Utagawa Hiroshige “One Hundred Famous Views of Edo: Sudden Shower Over Shin-Ōhashi Bridge and Atake”後期
This is one of the most famous ukiyo-e masterpieces depicting rain, which captured an evening shower that hit the Shin-Ohashi Bridge over the Sumida River (today, Chuo Ward sits on the west bank, while Koto Ward is on the east).
Among the people on the bridge, we can see a man wearing a woven-rush mat to avoid getting wet, and three men are huddling under one umbrella, which tells us that it was an unexpected rain.

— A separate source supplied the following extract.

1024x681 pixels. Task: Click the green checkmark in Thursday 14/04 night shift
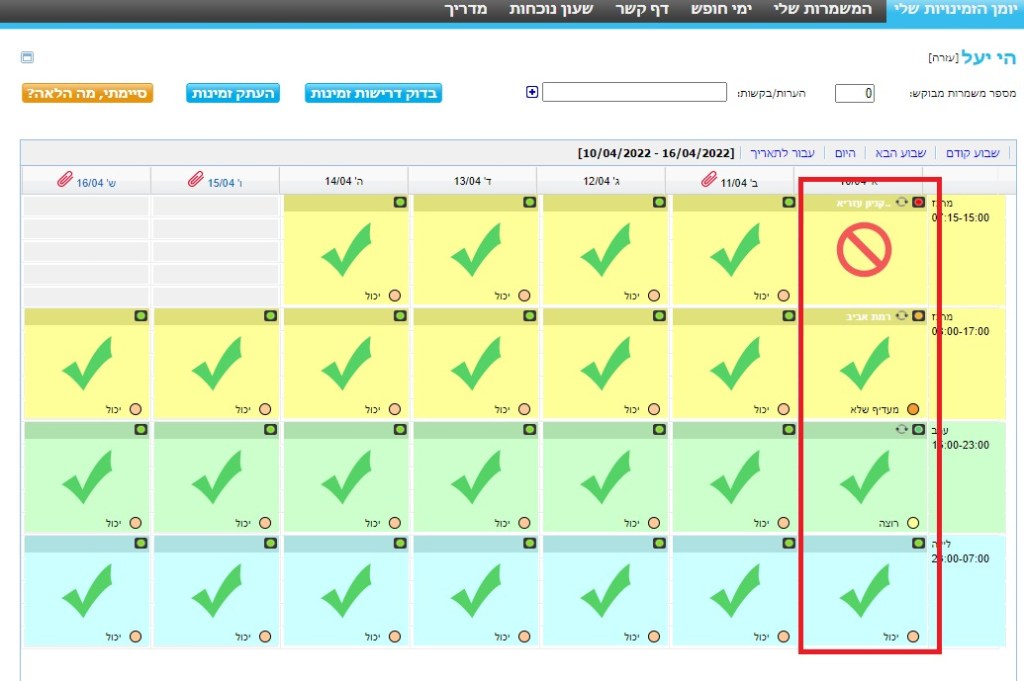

The streaks of rain that cover the screen are made using two types of lines with different angles and shades carved into two woodblocks, then printed. The combination of the depiction of hazy Atake on the opposite bank and the lines of the rain skillfully emphasize the strength and depth of the rain.
Furthermore, the unsettling movement of the clouds is expressed by “atenashi-bokashi”, an irregularly shaped blur, at the top of the painting. A variety of techniques were used to recreate the scene of a violent evening shower and the panic of the people.
This piece, which is also part of Hiroshige’s late masterpiece, the One Hundred Famous Views of Edo series, is considered a gem which fully demonstrates his sensibility and strength in composition, refined as he continued to draw all kinds of weather.